INFORMATION SHOWN –
□ □ □ □ □
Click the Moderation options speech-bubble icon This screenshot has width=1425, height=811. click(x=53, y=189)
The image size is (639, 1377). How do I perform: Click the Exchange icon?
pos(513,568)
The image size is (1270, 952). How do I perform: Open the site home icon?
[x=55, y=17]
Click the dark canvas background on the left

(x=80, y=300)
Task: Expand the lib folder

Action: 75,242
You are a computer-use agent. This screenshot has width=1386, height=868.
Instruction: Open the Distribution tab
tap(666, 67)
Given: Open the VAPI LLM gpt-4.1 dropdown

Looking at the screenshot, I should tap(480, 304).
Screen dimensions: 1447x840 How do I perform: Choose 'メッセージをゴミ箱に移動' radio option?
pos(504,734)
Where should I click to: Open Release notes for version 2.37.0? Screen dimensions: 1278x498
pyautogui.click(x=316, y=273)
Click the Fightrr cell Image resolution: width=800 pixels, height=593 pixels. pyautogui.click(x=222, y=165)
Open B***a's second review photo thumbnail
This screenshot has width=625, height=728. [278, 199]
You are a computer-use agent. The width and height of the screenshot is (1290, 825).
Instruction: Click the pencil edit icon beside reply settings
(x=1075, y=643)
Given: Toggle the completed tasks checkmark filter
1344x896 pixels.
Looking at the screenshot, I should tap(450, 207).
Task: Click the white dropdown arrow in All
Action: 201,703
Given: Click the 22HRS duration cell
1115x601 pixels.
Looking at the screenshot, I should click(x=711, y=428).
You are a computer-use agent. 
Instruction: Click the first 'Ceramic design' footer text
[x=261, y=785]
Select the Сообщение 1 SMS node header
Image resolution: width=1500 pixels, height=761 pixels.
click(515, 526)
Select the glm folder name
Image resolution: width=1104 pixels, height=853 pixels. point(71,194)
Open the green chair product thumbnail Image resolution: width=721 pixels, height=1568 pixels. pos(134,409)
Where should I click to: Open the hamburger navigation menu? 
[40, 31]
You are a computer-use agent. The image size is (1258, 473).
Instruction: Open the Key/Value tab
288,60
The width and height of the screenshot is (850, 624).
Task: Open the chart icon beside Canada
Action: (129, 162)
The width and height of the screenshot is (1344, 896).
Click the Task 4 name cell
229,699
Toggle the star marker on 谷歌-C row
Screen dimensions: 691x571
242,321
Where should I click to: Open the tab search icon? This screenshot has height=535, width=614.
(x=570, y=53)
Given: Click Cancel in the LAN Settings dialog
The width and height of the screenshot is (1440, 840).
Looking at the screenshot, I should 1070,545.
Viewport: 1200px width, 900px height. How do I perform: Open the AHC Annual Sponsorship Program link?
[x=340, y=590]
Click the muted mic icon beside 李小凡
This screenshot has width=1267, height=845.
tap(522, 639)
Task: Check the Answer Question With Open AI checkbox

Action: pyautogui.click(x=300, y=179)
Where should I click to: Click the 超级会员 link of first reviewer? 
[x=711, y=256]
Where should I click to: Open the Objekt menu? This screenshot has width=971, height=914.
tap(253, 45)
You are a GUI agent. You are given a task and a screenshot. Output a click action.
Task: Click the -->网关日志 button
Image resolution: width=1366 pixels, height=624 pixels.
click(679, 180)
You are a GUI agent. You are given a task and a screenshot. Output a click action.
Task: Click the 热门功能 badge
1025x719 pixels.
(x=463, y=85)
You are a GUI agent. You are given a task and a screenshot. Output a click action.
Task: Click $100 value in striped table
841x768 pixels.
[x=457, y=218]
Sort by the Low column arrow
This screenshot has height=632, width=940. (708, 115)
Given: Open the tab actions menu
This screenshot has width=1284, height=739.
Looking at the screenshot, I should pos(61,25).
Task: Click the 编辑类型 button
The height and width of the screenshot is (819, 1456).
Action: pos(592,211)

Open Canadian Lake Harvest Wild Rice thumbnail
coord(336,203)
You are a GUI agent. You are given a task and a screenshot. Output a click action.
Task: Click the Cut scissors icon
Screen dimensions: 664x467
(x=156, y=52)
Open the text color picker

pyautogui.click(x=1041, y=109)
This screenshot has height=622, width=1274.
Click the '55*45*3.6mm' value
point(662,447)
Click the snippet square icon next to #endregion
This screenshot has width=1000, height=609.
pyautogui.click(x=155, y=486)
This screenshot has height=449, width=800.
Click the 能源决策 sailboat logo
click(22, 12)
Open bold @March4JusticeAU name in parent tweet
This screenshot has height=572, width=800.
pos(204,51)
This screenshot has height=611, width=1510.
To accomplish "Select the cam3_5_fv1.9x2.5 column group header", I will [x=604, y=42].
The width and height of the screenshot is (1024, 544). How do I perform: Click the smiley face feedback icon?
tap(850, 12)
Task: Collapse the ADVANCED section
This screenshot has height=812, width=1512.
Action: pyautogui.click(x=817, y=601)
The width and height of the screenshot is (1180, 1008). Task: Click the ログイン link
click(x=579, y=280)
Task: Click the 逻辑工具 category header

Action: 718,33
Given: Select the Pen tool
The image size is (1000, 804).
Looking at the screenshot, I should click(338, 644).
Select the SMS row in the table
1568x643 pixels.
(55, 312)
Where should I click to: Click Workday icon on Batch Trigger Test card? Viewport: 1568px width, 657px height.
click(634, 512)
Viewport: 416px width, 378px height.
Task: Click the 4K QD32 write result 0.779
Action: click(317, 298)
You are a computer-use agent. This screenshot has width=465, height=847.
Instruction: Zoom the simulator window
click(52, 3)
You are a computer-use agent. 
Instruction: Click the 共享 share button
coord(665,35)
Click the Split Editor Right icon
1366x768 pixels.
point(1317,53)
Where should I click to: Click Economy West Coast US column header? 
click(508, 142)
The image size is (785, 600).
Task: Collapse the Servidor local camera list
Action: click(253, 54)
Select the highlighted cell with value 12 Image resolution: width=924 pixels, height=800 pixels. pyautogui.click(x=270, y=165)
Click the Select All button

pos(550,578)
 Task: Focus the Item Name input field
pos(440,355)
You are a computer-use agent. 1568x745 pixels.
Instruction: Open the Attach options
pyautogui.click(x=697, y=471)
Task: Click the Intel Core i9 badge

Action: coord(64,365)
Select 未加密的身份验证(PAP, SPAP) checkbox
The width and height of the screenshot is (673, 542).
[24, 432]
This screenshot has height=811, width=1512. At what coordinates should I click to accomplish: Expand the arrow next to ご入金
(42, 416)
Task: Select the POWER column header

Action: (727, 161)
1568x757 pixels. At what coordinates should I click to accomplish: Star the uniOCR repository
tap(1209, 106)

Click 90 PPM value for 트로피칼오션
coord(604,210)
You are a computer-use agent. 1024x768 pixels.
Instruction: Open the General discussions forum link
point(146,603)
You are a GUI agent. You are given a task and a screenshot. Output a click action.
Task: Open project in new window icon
□ □ □ □ □
How many of the lines above contain the string "button"? Case counts. Reply with the number alone.

WRITTEN ANSWER –
4